Dataset excerpts
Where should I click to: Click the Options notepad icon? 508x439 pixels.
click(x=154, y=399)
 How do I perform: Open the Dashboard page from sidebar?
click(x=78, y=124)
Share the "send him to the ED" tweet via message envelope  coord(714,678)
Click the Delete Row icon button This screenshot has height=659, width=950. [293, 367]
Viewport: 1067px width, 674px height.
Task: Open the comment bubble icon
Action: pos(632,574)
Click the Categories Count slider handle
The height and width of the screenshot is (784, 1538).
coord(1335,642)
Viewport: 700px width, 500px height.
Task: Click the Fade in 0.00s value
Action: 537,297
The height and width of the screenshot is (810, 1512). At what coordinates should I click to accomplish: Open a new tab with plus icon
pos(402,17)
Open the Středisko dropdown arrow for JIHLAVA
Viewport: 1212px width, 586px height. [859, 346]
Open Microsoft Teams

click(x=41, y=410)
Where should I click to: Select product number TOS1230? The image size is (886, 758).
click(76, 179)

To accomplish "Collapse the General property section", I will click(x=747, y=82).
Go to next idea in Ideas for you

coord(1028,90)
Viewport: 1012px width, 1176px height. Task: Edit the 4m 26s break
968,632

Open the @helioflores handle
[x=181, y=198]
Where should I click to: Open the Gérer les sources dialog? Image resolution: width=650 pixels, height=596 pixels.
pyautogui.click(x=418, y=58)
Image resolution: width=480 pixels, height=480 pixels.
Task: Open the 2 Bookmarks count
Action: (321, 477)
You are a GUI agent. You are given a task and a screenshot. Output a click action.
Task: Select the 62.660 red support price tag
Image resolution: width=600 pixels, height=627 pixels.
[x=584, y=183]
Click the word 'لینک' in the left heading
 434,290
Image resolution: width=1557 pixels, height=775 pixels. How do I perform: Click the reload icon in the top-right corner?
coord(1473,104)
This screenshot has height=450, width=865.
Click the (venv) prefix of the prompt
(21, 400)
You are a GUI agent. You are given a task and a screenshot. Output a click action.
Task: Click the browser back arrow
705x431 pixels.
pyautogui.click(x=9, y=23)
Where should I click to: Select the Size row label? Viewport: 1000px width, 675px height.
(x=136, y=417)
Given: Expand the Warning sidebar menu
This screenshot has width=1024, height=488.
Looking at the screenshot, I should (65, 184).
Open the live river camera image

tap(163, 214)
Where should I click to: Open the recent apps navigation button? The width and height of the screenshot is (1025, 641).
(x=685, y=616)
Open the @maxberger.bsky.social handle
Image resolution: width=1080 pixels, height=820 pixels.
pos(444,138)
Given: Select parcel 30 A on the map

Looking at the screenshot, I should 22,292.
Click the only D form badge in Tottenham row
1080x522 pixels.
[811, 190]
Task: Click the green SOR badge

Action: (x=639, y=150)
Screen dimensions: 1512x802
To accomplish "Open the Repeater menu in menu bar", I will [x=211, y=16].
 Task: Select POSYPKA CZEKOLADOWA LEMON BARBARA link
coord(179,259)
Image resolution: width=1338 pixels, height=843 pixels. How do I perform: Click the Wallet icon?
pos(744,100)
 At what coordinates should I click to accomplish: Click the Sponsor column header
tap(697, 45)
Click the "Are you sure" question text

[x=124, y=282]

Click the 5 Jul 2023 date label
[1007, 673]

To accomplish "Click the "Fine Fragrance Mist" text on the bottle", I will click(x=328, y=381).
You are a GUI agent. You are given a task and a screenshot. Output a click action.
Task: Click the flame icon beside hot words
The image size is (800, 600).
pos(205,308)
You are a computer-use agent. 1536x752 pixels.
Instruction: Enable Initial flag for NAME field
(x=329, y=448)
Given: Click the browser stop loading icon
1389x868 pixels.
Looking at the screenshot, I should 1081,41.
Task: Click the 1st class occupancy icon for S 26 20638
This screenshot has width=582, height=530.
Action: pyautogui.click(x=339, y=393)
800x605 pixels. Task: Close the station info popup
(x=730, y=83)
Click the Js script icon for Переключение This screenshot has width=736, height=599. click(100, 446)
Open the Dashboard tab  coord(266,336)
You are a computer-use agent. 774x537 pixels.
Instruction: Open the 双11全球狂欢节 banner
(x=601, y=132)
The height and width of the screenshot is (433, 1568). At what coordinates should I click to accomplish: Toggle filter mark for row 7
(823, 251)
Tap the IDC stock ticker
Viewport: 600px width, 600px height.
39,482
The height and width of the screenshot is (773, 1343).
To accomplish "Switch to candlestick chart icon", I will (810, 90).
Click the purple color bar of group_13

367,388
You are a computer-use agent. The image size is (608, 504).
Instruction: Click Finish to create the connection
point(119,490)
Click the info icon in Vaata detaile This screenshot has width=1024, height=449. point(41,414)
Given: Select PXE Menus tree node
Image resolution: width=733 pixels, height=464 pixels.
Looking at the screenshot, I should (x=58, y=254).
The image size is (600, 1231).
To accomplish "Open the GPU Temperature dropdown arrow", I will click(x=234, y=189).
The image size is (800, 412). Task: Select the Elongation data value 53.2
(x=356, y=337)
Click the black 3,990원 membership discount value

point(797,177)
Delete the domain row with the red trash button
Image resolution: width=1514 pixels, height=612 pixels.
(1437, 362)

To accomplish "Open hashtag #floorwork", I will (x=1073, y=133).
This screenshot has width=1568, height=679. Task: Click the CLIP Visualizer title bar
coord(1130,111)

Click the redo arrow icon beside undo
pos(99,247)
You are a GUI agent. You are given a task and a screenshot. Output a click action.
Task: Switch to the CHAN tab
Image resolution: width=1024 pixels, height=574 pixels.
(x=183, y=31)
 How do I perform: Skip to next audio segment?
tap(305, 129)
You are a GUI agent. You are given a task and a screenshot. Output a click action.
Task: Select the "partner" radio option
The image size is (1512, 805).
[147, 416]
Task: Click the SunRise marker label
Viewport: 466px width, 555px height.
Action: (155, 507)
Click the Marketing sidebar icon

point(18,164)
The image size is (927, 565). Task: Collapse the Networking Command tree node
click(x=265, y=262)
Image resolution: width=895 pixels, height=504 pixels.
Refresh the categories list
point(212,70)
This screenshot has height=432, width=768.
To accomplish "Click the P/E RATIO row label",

Directions for this task: As listed above, the lines from the line with "Image resolution: width=1338" to the line with "Task: Click the flame icon beside hot words" are to be echoed exactly, with both ends included and nothing added.

Solved problem:
Image resolution: width=1338 pixels, height=843 pixels. How do I perform: Click the Wallet icon?
pos(744,100)
 At what coordinates should I click to accomplish: Click the Sponsor column header
tap(697, 45)
Click the "Are you sure" question text

[x=124, y=282]

Click the 5 Jul 2023 date label
[1007, 673]

To accomplish "Click the "Fine Fragrance Mist" text on the bottle", I will click(x=328, y=381).
You are a GUI agent. You are given a task and a screenshot. Output a click action.
Task: Click the flame icon beside hot words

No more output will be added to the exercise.